ZHANG HONGTU with Charlie Schultz
To me, these artworks by Zhang Hongtu represent the polarities of trauma. One is retrospective, confronting the trauma of Hongtu’s life in China during the Cultural Revolution. The other, inspired by the birth of a grandchild, looks longingly toward the future, expressing equal measures of hope and anxiety. I went out to Hongtu’s studio to talk about these artworks; excerpts from our conversation are below.
Zhang Hongtu: The “Front Door” installation deals with my life experience in China—fear. During the Cultural Revolution fear was a very general problem for everyone. Even the high-ranking officers. They lived in fear too. Mao was like a dictator who tried to control everything, even what people thought. So when you wanted to say something different from the government’s idea, you had to be very careful. The way we described this kind of talk, we’d say, “Let’s close the door.”
At the same time we have another phrase, “There are ears behind the walls,” which means that people are always listening to you. The situation made people very careful about what they said, even what they thought. Thinking was considered dangerous because if you think something, you may say it. And if you say something against Mao, not only you but your friends, your family—everyone is in trouble. Basically, you can’t have your own ideas. You censor yourself all the time. People just keep quiet and go along with the government. I think this kind of fear is the most terrible thing to happen in China.
Charlie Schultz (Rail): You’ve made a lot of artworks that use Mao’s image. In using that imagery, have you given it a new meaning for yourself?
Hongtu: I first started using Mao’s image in 1989, after the student movement in Tiananmen. I thought, I have to do something. So I used Mao’s image to express my feelings about China, but also as a way to support the students. But the first time I cut Mao’s image to make a collage I felt sick, guilty. I felt I was doing something wrong. My friend, who was very active in the student movement, told me that if I did the same thing in China I would be killed three times. He wasn’t joking.
So I thought, I’m here, in America, nobody can bother me. They cannot do this kind of work, but I can do it. Still, for a long time I felt a kind of fear every time I cut Mao’s image, but eventually I thought this fear had to be my own psychological problem. It was not just about Mao. And I thought if I continue to do this work, I will solve this problem. So my Mao pieces became like psychotherapy. I really concentrated on the Mao pieces from 1989 to 1995. In 1995 I had a show at the Bronx Museum called Material Mao.
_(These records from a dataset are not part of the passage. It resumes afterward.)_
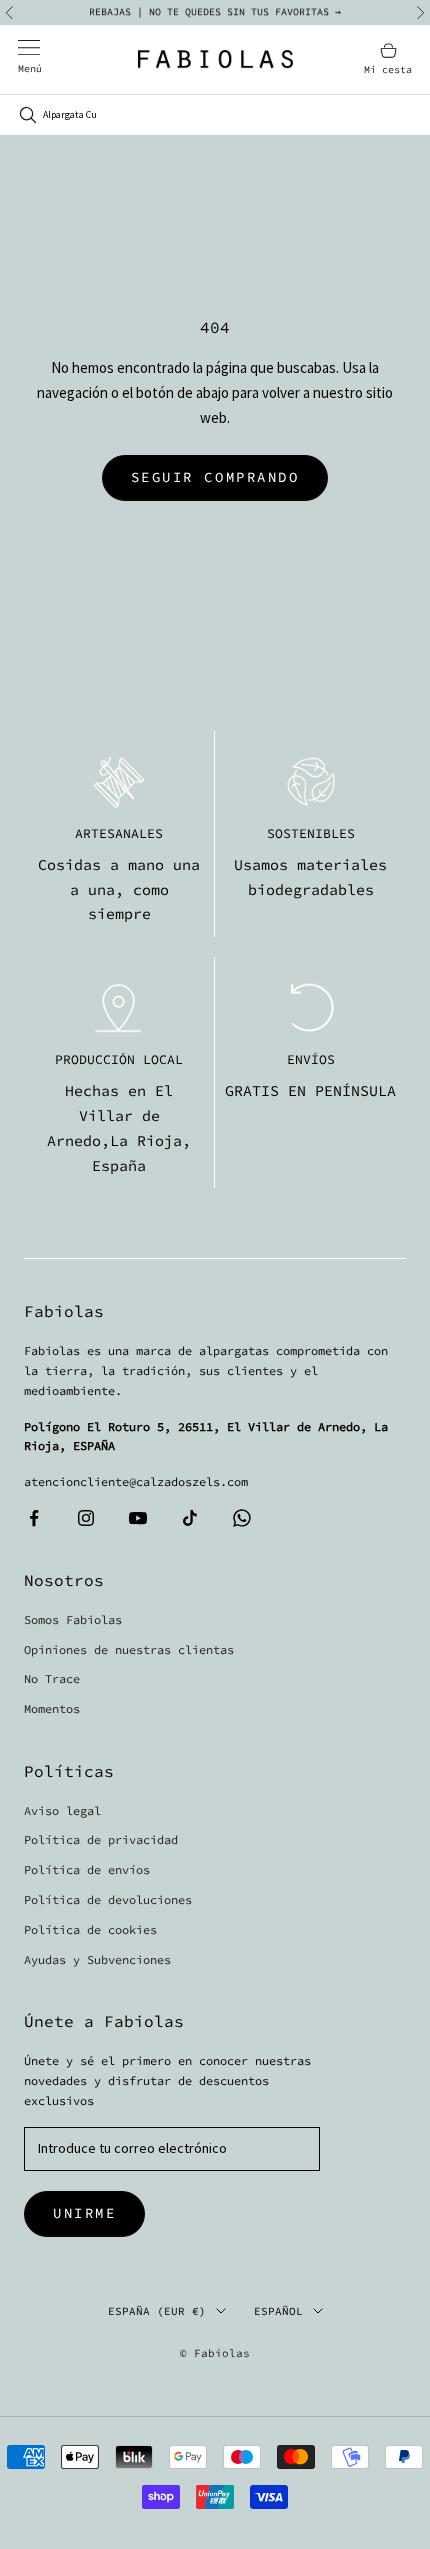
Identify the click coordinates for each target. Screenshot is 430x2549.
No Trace (52, 1678)
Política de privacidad (101, 1839)
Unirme (84, 2213)
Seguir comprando (215, 477)
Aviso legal (62, 1810)
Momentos (52, 1708)
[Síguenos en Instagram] (86, 1518)
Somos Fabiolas (73, 1619)
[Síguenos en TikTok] (190, 1518)
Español (278, 2311)
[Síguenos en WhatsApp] (242, 1518)
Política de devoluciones (108, 1899)
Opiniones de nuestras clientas (129, 1649)
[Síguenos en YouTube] (138, 1518)
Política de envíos (87, 1869)
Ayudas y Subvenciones (97, 1959)
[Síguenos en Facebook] (34, 1518)
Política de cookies (90, 1929)
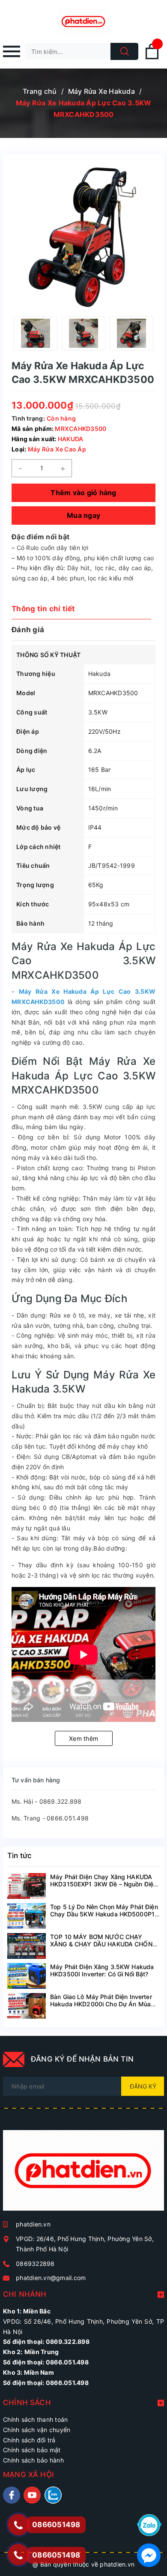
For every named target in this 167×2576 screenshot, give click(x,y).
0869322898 (35, 2263)
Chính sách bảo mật (32, 2449)
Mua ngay (83, 515)
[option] (36, 333)
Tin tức (19, 1855)
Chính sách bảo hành (33, 2460)
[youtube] (32, 2495)
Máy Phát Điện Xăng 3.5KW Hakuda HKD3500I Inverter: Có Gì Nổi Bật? (102, 1970)
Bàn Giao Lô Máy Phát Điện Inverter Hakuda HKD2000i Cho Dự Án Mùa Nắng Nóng (101, 2004)
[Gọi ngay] (18, 2524)
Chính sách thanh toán (35, 2419)
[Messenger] (149, 2554)
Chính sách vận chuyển (36, 2429)
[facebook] (11, 2495)
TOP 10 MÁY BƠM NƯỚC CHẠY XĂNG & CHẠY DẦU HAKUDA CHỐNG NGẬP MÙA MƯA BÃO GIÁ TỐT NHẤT (104, 1944)
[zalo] (53, 2495)
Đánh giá (28, 629)
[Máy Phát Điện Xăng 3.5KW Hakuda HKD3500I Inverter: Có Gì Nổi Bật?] (26, 1976)
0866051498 (56, 2555)
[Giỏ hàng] (152, 57)
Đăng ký (143, 2086)
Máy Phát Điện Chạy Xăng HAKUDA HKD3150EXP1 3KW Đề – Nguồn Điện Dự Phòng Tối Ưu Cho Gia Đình (103, 1884)
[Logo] (83, 21)
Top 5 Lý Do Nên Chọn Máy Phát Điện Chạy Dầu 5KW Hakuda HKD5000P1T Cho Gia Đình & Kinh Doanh (104, 1914)
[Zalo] (149, 2524)
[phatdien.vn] (83, 2174)
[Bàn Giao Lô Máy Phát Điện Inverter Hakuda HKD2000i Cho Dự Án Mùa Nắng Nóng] (26, 2006)
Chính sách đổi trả (29, 2440)
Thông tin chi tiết (43, 608)
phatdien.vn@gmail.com (51, 2277)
The museum hung all my Mao work together. To me it was a very important show because I thought, now I can do anything with Mao’s image. I can place it, I can destroy it, I can criticize it—and I don’t feel like anything is wrong. So I knew it was time to stop making Mao work.
Rail: The little monkey painting gives me two strong impressions. The buildings in the background give me a disjointed feeling, as well as a sense of isolation or even an existential type of loneliness. And of course the little monkey is also alone on the canvas. The way the monkey is gazing upwards gives me a hopeful feeling, but the expression on the monkey’s face also seems somewhat pained, a mixture of optimism and trepidation. Can you tell me about how your granddaughter influenced this piece?
Hongtu: Before Stella was born I didn’t care too much about the future. I’m living my life, who knows what’s going to happen in the future. It’s not my concern. But when she was born I thought, okay, even though nobody knows, I have to think about her future. And thinking about her future caused me to think about the future of her generation.
At first I started painting old monkeys. I called them “Sleeping Monkeys,” but after Stella was born I thought, no more old monkeys. When Stella looks at something you see her curiosity, but you also see that her eyes are full of hope. The monkey’s eyes are based on a picture of Stella’s eyes. I never imagined when I started these monkey paintings before Stella was born that they would turn out this way. That process is very important to me. Painting her eyes, painting her environment—it mixes my feelings about my own life with her life, and the problems that affect all of our lives. The main problem, of course, is that so many of us are basically alone.
Zhang Hongtu is a Chinese painter living and working in New York. His work has been exhibited nationally and internationally, including shows at the Princeton University Art Museum, the Havana Biennial, PS1 New York, the New Museum in New York, Museu Picasso in Barcelona, and The Israel Museum in Jerusalem. This fall, the Queens Museum in New York will hold his retrospective exhibition.